──────── PASSAGE GIVEN ────────

Thanks, Grant. I'm not sure about that. The books are available for Kindle on Amazon.com, but foreigners can't buy there (or what?), and they aren't on other Amazons. The problem is that the edited ms. is the property of Penguin. Can I use this same ms. to upload to Amazon Kindle in UK, CA, and AU?

It's a bit weird, because you can buy books from overseas Amazons. It just costs more and adds more postage. But with e-books, those charges should not exist.

I think this situation will affect a lot of books.
Yes. Penguin owns the U.S. English rights to the ms - not the actual ms. As the owner of the other rights, you can upload it to the other countries but specify that it can't be sold to U.S. readers. For example, when I look at my book on Amazon.com, Amazon knows from my customer log-in that I'm located in Canada. A green box on the right-hand side says: "This title is not available for customers from: Canada" And when I look at the same book on Amazon UK, that green box reads: "Kindle titles at Amazon.co.uk are available for UK customers only." So U.S. readers can buy the Kindle version at Amazon.com and UK readers can buy the Kindle version at Amazon UK, but Canadian readers must buy the ebook from Kobo. It may appear on Amazon.ca from Penguin soon, too - but that's their decision as they own the Canadian English rights.
Grant, that may be the solution. I'll run it by my agent.
And many thanks! That was super! :)

────────

EXERCISES TO COMPLETE:
[A] Name every online bookstore or store website that the discussion of Kindle rights mentions.
[B] Answer these about the discussion of Kindle rights:
(i) What does the reply say Penguin owns?
(ii) What does the green box on Amazon UK read?
(iii) Where must Canadian readers buy the ebook?
[C] Write the next part of the discussion of Kindle rights, picking up after its final message.
The listing that comes next is separate material and has no connection to the discussion of Kindle rights.

──────── GIVEN ENTRIES ────────

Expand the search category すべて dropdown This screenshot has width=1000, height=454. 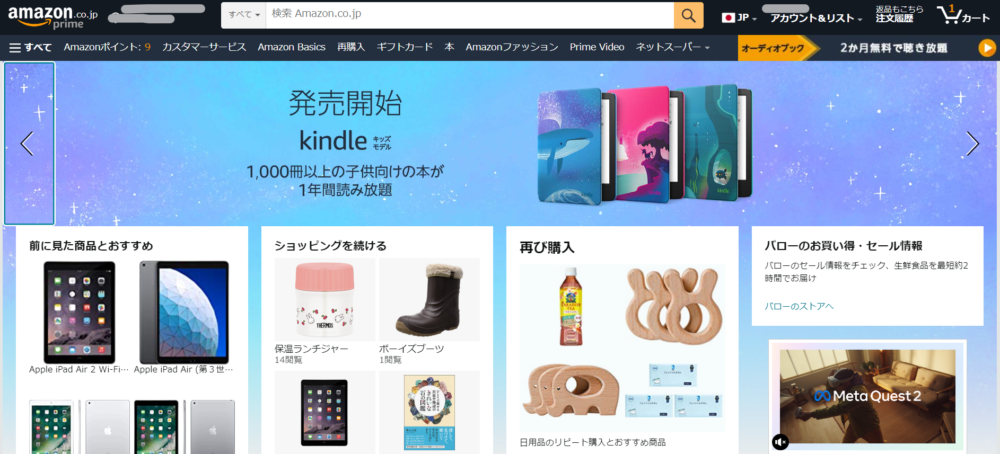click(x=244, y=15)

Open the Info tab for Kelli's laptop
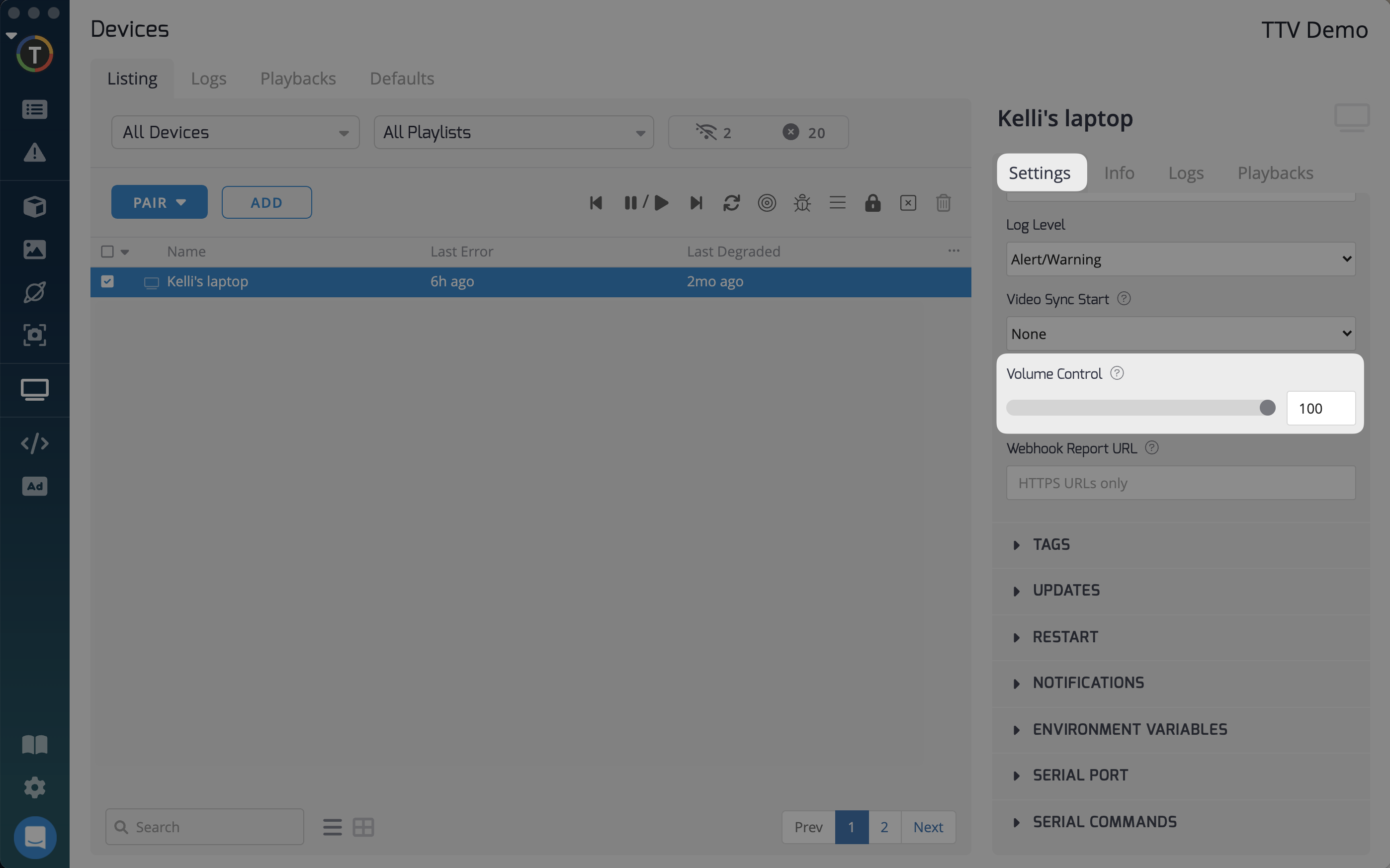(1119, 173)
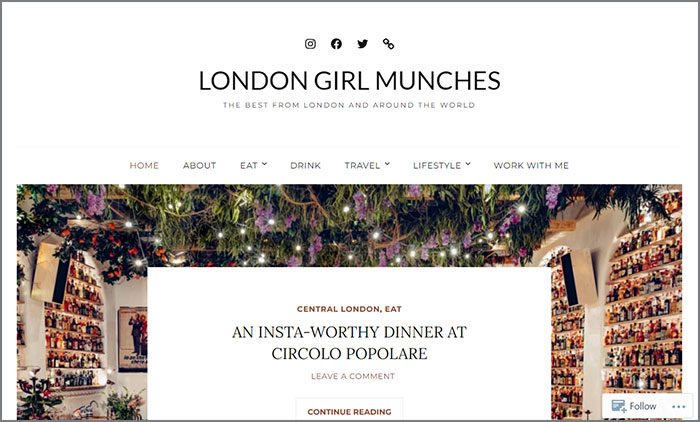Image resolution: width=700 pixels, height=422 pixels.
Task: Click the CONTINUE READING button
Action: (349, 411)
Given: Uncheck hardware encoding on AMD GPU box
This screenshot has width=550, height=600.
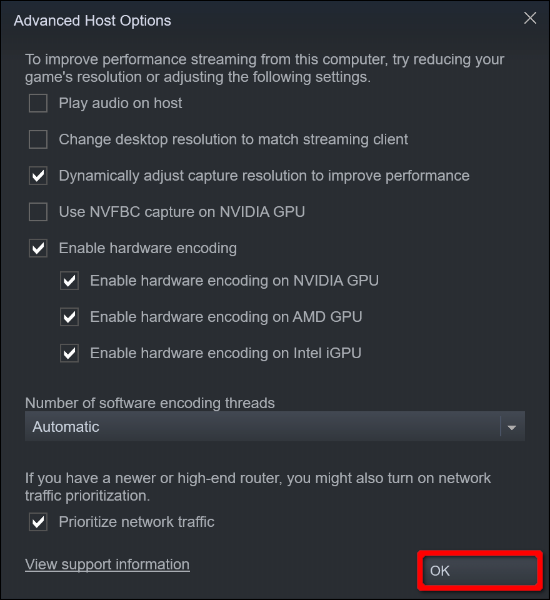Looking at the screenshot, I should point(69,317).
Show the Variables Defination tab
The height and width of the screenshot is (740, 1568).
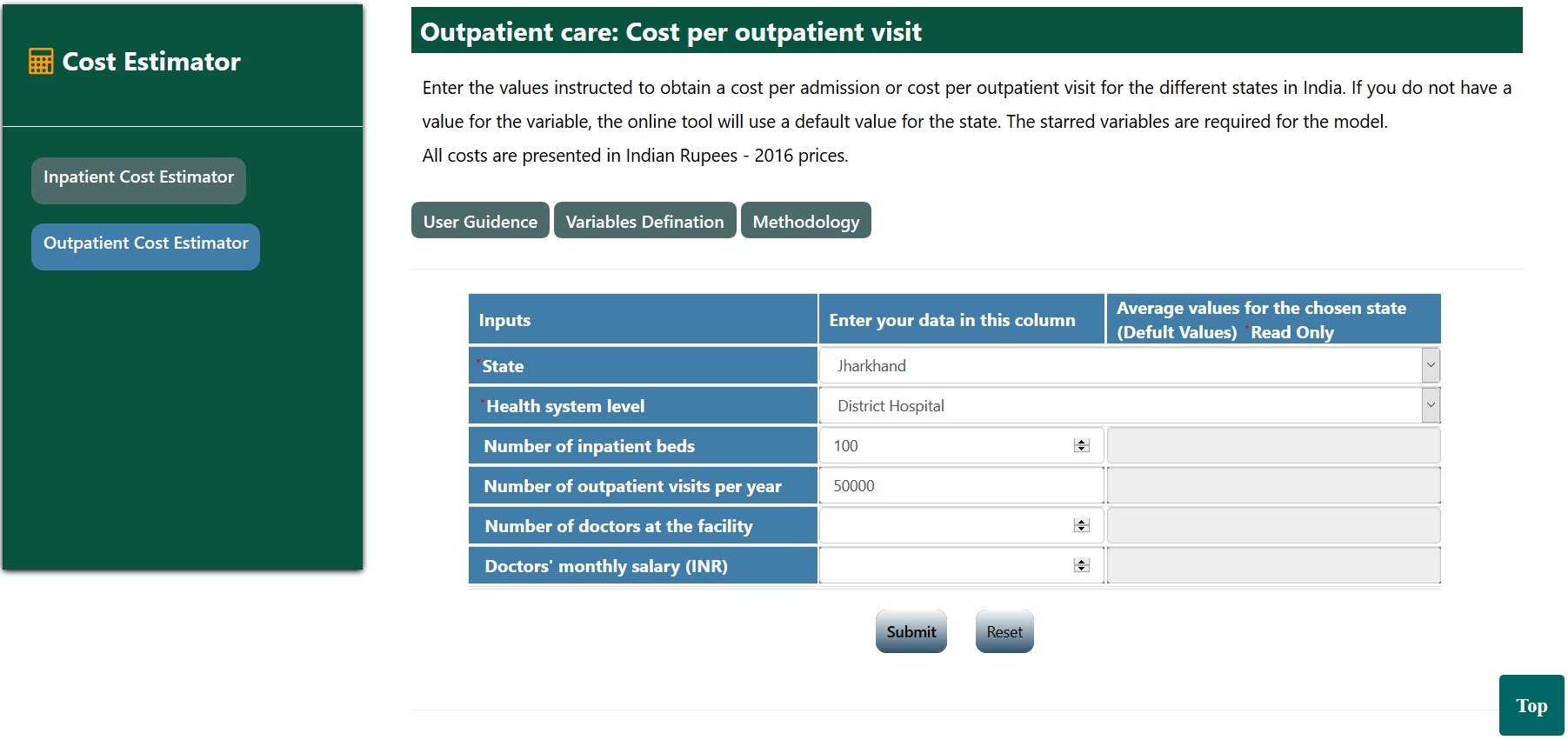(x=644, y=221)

────────

PER-TASK ANSWERS:
[A] Amazon.com; Amazon UK (Amazon.co.uk); Amazon.ca; Kobo

[B]
(i) The U.S. English rights to the manuscript, not the actual manuscript.
(ii) "Kindle titles at Amazon.co.uk are available for UK customers only."
(iii) From Kobo.

[C]
If you and your agent have access to a lawyer who handles these things, you could probably get advice on what you can do. I'm with a small press that got world English rights, so the paperback's available from online stores all over the world, and the ebook versions (I believe) can be bought in multiple countries. (When there's no advance involved, it seems advantageous to make it available as widely as possible.) As a result, I have no personal experience to offer here, just the suggestion that you consult a lawyer.
Thanks, Pepper. I don't want to spend money on this -- at least not yet. I don't think the agency will either. We'll work this out eventually. In the end, it's an illustration of how the electronic revolution affects old contracts.
Man that sucks!
I think there are worse scenarios, for instance for authors who lost their electronic rights decades ago when nobody cared much and the main print contract was the important thing. The publishers are now free to use those rights without compensation. I think that issue has gone to court.

In my case, retaining foreign and non-US rights meant that those could be shopped separately. The big houses do not pursue foreign sales aggressively. My agent does.